### Information given ###

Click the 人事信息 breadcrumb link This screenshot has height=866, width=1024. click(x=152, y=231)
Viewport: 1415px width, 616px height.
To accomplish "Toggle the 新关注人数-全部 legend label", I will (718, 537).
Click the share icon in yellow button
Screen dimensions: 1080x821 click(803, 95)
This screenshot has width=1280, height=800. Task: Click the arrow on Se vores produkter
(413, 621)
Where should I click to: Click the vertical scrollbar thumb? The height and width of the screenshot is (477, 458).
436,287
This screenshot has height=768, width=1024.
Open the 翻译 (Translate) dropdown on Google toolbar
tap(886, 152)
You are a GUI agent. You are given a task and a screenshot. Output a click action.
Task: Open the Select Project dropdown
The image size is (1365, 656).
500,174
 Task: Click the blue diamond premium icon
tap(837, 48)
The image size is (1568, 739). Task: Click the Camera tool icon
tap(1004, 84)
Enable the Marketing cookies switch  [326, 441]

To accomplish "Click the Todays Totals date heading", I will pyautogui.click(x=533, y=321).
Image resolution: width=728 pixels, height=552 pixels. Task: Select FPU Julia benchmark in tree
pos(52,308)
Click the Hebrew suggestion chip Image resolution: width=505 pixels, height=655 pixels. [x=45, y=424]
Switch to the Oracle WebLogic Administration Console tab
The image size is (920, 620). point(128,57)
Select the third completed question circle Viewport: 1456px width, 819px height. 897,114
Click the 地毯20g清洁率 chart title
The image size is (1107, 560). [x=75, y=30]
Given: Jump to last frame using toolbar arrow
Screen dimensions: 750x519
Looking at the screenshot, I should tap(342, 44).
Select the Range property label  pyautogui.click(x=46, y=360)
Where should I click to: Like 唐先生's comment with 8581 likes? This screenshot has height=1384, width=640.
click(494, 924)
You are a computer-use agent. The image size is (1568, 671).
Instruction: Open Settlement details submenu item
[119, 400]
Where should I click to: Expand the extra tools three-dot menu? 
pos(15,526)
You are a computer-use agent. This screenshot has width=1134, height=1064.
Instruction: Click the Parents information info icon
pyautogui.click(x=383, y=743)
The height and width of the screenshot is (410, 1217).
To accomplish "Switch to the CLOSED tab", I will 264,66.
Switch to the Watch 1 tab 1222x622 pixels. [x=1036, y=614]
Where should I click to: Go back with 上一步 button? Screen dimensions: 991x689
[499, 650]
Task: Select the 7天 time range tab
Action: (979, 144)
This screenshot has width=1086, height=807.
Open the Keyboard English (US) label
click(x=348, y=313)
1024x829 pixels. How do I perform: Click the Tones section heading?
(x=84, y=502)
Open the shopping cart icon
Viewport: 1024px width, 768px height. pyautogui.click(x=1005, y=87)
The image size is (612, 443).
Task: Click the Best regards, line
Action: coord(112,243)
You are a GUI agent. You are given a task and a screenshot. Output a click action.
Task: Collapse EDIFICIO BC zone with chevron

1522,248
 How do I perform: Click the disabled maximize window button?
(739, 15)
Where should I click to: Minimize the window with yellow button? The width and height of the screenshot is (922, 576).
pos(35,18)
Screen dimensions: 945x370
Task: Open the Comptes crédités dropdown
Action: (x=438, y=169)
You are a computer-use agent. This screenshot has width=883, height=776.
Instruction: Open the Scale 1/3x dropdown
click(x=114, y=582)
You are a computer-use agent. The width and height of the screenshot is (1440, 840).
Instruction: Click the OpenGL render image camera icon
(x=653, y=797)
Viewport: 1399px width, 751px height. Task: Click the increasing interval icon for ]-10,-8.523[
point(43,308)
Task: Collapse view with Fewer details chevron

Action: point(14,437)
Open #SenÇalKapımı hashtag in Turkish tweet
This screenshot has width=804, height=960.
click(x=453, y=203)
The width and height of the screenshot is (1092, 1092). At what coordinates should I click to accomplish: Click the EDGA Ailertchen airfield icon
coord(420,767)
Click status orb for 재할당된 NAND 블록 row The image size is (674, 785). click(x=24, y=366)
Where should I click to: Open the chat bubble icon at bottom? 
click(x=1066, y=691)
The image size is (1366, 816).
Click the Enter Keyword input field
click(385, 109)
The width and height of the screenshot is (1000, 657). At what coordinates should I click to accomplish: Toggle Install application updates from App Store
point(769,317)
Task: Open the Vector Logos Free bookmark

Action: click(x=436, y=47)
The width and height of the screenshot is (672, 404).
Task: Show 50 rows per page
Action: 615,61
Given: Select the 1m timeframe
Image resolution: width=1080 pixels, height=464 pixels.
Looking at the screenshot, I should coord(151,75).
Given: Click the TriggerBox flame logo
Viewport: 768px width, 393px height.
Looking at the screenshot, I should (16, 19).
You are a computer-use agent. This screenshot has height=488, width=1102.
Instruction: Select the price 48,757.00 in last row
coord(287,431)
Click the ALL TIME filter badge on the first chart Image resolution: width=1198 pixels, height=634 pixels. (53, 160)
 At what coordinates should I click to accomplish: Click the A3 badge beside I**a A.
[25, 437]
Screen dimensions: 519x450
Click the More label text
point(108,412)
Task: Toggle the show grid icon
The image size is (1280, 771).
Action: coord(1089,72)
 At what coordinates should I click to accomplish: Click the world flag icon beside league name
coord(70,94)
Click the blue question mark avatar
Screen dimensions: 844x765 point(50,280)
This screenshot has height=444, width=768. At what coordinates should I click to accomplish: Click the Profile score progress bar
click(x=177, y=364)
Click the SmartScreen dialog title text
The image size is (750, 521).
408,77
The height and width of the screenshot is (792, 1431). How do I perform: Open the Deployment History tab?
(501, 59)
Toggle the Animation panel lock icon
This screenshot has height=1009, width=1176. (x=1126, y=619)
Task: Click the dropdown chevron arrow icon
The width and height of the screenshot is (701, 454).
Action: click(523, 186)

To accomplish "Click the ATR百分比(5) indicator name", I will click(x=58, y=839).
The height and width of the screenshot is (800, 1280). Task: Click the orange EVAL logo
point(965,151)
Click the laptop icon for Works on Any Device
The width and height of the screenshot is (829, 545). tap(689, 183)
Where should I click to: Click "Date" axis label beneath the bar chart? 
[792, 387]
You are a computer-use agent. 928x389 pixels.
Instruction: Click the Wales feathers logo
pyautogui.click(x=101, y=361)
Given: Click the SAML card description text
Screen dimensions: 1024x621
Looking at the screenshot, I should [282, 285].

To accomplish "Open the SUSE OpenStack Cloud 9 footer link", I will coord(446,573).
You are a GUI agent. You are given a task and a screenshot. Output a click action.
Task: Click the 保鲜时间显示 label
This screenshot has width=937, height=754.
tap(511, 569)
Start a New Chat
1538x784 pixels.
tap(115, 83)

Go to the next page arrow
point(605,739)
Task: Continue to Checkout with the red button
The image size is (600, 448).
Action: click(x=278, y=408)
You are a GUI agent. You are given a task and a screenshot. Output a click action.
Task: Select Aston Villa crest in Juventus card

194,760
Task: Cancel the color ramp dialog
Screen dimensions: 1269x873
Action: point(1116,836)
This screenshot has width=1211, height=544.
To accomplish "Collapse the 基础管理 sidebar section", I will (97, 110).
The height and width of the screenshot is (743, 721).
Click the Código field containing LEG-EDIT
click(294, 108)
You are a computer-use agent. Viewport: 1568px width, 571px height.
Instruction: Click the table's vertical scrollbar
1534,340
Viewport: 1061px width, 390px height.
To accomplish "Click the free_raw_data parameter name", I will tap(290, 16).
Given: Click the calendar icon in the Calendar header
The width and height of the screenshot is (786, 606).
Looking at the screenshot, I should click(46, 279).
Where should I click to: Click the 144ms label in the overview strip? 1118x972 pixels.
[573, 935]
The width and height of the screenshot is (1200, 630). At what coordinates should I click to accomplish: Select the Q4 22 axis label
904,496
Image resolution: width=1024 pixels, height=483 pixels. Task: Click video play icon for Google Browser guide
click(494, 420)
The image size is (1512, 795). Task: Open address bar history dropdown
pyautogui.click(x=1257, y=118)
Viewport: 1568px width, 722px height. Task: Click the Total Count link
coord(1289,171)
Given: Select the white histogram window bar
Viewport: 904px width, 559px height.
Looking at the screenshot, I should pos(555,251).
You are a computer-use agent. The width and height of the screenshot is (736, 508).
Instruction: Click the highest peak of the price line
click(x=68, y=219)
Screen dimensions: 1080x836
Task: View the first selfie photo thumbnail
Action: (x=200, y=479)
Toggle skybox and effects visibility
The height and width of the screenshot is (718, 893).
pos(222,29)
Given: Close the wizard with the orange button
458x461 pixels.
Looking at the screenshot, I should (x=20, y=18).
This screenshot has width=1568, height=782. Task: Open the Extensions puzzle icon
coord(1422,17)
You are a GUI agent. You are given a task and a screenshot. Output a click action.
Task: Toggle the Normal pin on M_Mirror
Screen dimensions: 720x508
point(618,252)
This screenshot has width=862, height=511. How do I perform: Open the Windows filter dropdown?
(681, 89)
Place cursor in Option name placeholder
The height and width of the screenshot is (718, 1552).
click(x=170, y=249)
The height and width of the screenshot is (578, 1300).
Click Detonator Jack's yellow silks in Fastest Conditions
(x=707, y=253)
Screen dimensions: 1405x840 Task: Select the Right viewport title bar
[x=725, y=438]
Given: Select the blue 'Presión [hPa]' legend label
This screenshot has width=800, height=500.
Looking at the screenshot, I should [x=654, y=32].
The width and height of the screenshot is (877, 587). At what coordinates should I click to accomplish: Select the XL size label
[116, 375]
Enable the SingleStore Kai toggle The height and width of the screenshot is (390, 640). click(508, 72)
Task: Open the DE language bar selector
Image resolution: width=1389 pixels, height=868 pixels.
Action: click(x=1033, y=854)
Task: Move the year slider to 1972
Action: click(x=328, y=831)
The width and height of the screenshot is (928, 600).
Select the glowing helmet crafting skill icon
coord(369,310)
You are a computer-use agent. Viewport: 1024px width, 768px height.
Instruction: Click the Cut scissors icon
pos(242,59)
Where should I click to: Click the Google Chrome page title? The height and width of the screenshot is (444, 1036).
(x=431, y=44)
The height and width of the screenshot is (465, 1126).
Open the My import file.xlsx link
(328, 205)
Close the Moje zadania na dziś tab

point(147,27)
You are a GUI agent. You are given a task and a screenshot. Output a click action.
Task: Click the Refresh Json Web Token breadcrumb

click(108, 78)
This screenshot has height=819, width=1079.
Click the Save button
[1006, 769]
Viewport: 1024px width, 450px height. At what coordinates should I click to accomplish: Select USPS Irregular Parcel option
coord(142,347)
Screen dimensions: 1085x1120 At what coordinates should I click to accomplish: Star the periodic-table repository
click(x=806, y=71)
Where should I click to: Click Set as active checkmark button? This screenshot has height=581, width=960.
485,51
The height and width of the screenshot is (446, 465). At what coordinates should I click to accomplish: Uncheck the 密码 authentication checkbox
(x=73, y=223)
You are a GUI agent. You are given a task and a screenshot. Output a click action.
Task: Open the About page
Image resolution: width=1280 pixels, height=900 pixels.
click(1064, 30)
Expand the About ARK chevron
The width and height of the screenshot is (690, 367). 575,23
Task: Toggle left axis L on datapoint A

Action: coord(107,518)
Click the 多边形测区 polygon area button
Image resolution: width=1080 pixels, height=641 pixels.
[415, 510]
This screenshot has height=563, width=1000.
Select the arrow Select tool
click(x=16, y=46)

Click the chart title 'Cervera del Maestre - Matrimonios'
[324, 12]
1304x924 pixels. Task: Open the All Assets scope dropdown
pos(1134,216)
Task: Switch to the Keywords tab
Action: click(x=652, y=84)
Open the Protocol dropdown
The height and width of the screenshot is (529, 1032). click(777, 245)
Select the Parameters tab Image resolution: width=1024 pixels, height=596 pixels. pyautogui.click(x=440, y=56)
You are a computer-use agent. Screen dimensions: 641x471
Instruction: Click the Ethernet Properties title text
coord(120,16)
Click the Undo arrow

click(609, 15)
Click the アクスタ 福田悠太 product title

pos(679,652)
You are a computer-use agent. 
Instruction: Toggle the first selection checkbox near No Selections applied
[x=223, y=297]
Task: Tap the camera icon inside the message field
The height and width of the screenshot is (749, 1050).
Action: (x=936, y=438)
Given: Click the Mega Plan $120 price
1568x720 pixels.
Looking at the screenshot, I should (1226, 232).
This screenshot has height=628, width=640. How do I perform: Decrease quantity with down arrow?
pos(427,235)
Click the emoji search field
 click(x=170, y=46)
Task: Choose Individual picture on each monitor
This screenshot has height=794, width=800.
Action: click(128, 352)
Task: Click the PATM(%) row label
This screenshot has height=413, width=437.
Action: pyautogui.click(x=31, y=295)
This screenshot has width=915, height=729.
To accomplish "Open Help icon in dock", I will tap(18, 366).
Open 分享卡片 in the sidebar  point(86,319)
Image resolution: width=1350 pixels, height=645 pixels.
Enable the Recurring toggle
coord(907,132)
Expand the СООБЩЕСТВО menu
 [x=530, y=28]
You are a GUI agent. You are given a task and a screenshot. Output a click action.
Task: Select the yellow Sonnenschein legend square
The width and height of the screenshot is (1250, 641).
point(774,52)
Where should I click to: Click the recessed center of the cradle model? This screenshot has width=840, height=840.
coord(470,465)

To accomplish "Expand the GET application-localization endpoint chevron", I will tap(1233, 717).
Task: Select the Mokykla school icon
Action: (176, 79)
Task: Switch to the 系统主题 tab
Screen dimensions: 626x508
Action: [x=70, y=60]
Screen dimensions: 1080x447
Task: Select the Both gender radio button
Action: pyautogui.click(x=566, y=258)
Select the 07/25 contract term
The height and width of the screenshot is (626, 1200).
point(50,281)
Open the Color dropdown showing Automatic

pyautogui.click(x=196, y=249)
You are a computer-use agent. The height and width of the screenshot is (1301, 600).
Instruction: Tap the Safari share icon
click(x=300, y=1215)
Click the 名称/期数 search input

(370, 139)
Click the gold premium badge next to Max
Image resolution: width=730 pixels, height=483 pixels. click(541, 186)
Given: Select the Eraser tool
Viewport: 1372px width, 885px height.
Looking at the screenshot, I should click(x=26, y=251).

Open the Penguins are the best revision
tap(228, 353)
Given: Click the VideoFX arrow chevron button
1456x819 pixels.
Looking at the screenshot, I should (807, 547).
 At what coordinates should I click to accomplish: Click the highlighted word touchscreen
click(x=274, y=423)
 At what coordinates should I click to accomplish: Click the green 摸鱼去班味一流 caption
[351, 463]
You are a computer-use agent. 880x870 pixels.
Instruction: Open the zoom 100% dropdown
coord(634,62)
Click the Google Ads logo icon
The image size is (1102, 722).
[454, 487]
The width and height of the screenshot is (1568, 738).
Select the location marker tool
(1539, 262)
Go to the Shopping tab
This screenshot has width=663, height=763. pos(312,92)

###

§ **Directions**: Only the lines above from the line with "Toggle skybox and effects visibility" to the line with "Given: Select the blue", those two lines included, should be reproduced exactly.

§ **Your response**:
Toggle skybox and effects visibility
The height and width of the screenshot is (718, 893).
pos(222,29)
Given: Close the wizard with the orange button
458x461 pixels.
Looking at the screenshot, I should (x=20, y=18).
This screenshot has width=1568, height=782. Task: Open the Extensions puzzle icon
coord(1422,17)
You are a GUI agent. You are given a task and a screenshot. Output a click action.
Task: Toggle the Normal pin on M_Mirror
Screen dimensions: 720x508
point(618,252)
This screenshot has width=862, height=511. How do I perform: Open the Windows filter dropdown?
(681, 89)
Place cursor in Option name placeholder
The height and width of the screenshot is (718, 1552).
click(x=170, y=249)
The height and width of the screenshot is (578, 1300).
Click Detonator Jack's yellow silks in Fastest Conditions
(x=707, y=253)
Screen dimensions: 1405x840 Task: Select the Right viewport title bar
[x=725, y=438]
Given: Select the blue 'Presión [hPa]' legend label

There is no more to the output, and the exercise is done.